Il y a des groupes qui font du metal pour faire du bruit. Et puis il y a ceux qui semblent avoir quelque chose à expulser.
Avec SKOMA, la musique devient clairement un exutoire. Formé en 2025 dans la région parisienne, le groupe revendique un Metal Hardcore aussi sombre qu’intense, dans lequel les traumatismes psychologiques, la haine de soi et les troubles de l’esprit occupent une place centrale. Une approche qui prend tout son sens sur leur premier EP, Traumatogène, six titres pour près de 25 minutes qui ne cherchent visiblement pas à faire dans la demi-mesure.

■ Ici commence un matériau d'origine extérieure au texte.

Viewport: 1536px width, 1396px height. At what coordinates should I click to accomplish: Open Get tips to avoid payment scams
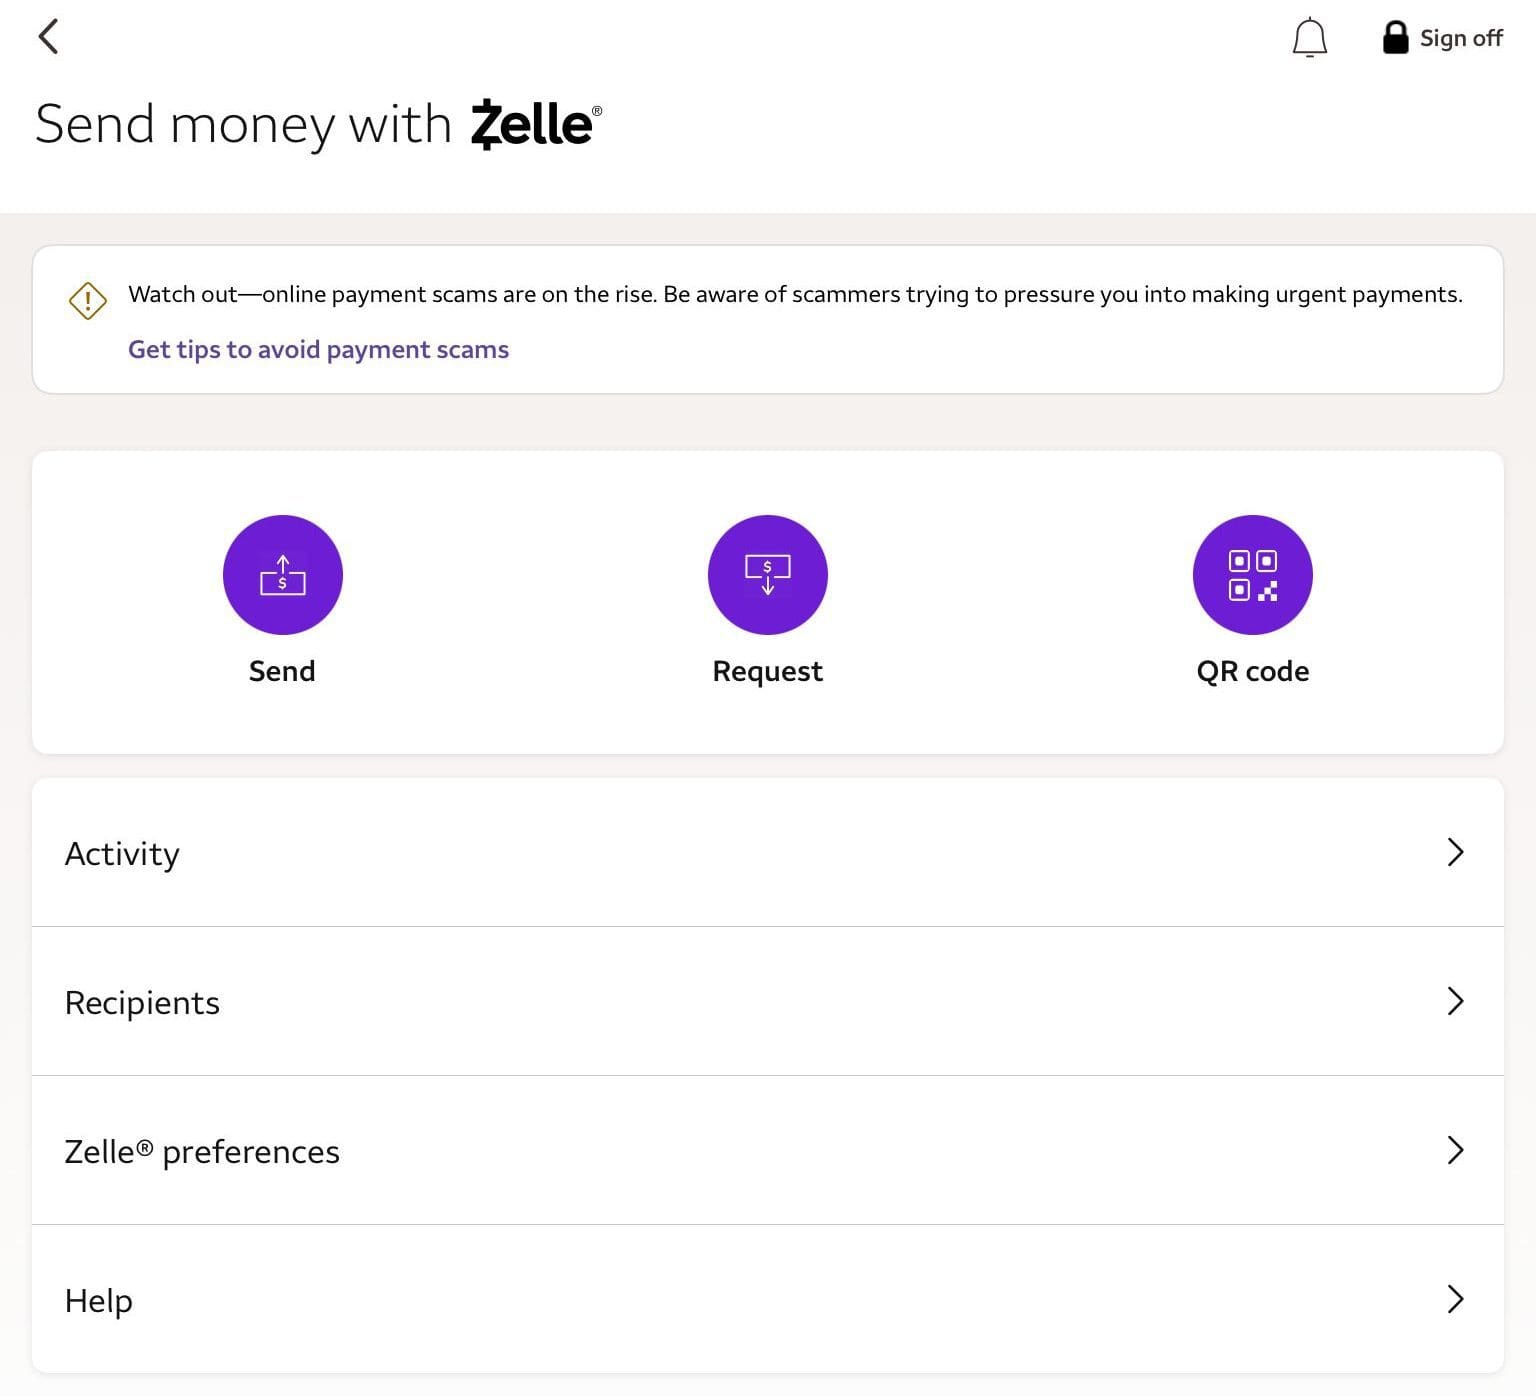(x=318, y=349)
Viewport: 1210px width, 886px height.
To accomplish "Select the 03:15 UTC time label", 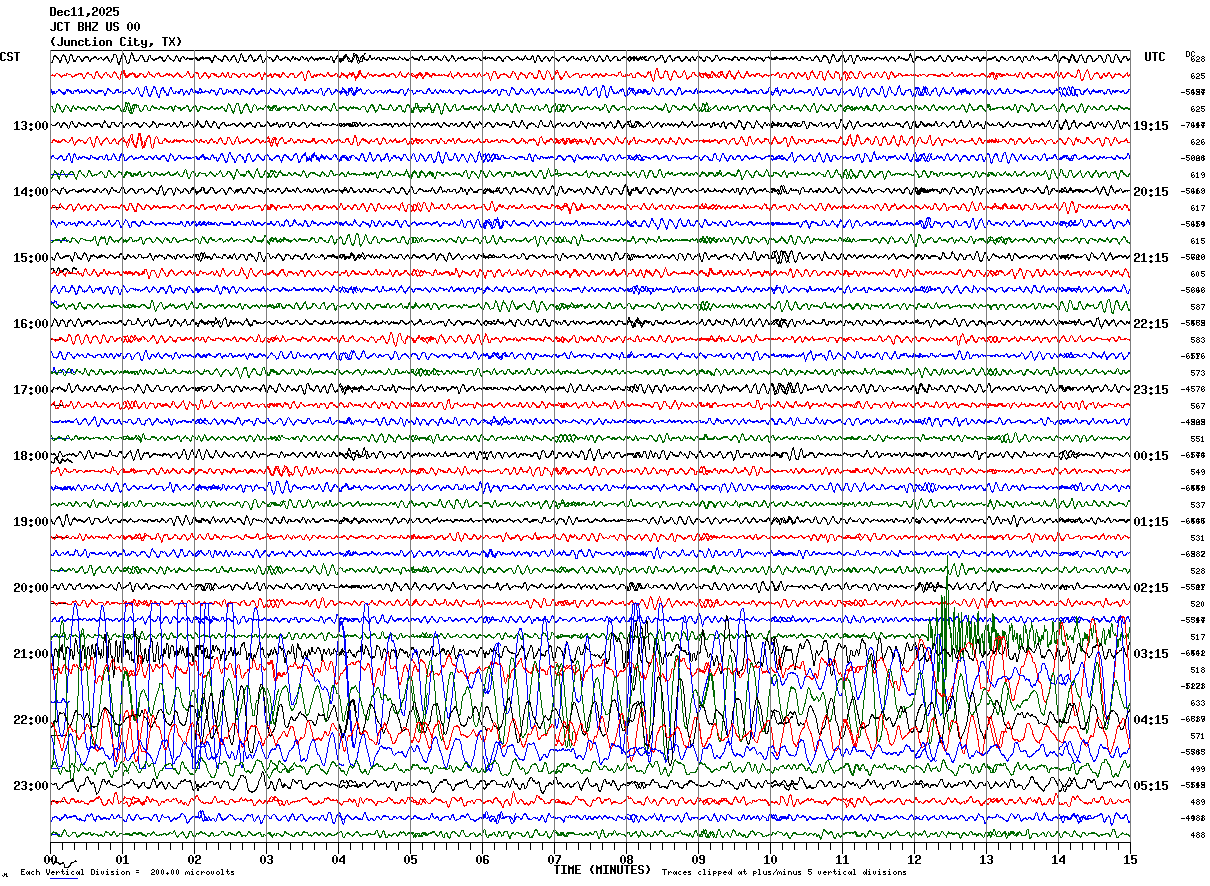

Côté influences, SKOMA va puiser dans plusieurs références majeures du metal des années 90 et 2000. On pense notamment au Korn des débuts, pour cette manière de mêler lourdeur, malaise et émotions viscérales, mais aussi à Sepultura, dont l’agressivité et les rythmiques implacables ont marqué toute une génération. Et impossible de ne pas évoquer Slipknot, autant pour la violence décomplexée que pour cette volonté de transformer les tourments intérieurs en véritable expérience cathartique. Mais SKOMA ne se contente pas de reproduire ses influences. Le groupe cherche surtout à créer un univers où le musical, le visuel et le sensoriel se répondent, avec cette idée de contraste comme véritable fil conducteur.
Avec Traumatogène, SKOMA pose donc une première pierre particulièrement sombre à un édifice qui pourrait prendre encore plus d’ampleur. Un premier EP qui donne surtout envie de voir jusqu’où le groupe compte pousser cette exploration des zones les plus inconfortables de l’esprit.